Nouri hatte im Jahr 2017 in einem Testspiel gegen Werder Bremen einen Herzstillstand erlitten - im Trikot von Ajax Amsterdam. Erst einige Monate später erwachte er aus dem Koma, heute ist er ein Pflegefall. Auch dieser Fall hatte einigen Akteuren der Niederländer in den Köpfen herumgespukt.
"Ich bin mir sicher, dass Blind mit dem, was gestern passiert ist, eine schwere Zeit hatte", sagte Bondscoach Frank de Boer nach dem knappen Sieg gegen die Ukraine.
Nach der positiven Entwicklung bei Eriksen hatte Blind allerdings aufgeatmet: "Wenn es nicht gut gelaufen wäre, würde es noch mehr im Kopf herumspuken. Er ermutigt sogar seine Teamkollegen, jetzt zu spielen. Deshalb habe ich mich auch entschieden, mitzuspielen. Auch weil ich laut den Ärzten sicher bin."
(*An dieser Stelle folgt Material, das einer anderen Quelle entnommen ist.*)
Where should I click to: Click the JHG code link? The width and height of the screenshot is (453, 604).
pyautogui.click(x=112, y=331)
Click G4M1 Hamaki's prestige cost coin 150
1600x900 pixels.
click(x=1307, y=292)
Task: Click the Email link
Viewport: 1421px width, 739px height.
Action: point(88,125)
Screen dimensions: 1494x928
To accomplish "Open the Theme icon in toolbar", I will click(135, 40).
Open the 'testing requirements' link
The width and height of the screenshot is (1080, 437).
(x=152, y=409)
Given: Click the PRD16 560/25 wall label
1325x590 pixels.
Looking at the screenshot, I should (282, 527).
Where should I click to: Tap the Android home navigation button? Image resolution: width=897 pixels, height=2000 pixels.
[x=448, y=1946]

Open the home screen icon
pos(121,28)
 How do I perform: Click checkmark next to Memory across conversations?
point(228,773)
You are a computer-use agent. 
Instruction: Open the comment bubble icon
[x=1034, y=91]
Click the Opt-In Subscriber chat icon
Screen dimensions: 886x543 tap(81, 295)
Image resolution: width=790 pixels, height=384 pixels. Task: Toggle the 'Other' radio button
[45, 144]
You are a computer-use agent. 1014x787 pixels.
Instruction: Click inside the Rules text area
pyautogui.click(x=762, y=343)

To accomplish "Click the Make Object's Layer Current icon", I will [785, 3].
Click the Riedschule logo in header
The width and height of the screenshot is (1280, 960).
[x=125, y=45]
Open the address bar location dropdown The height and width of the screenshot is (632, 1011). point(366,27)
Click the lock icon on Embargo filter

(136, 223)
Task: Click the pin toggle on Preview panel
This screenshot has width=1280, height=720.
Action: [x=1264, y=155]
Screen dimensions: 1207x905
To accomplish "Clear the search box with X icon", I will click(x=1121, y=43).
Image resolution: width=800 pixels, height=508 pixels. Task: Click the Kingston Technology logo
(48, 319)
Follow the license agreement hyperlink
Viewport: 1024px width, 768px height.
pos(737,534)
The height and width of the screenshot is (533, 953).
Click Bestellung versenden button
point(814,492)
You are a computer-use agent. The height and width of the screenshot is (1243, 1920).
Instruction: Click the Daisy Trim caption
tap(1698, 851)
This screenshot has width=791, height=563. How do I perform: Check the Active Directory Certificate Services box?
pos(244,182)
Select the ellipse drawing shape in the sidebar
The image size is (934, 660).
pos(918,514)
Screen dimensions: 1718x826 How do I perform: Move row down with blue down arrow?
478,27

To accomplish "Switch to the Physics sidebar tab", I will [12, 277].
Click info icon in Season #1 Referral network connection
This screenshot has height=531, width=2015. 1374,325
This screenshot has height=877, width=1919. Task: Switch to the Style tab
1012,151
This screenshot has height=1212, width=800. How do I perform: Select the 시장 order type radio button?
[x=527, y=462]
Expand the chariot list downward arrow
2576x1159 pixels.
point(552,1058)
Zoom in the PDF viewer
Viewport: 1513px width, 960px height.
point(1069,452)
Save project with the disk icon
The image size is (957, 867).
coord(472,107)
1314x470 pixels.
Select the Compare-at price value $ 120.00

Eriksen meldete sich am Montag mit ersten Worten aus der Klinik in Kopenhagen. Er wolle nun vor allem verstehen, was passiert sei. Blind hatte für die nächsten Wochen und Monate einen Appell in Richtung von Verantwortlichen, der Öffentlichkeit und den Ärzten parat: "Lassen Sie ihn in Ruhe. Spekulieren Sie nicht über seine Zukunft. Geben Sie ihm Zeit und Raum, sich zu erholen."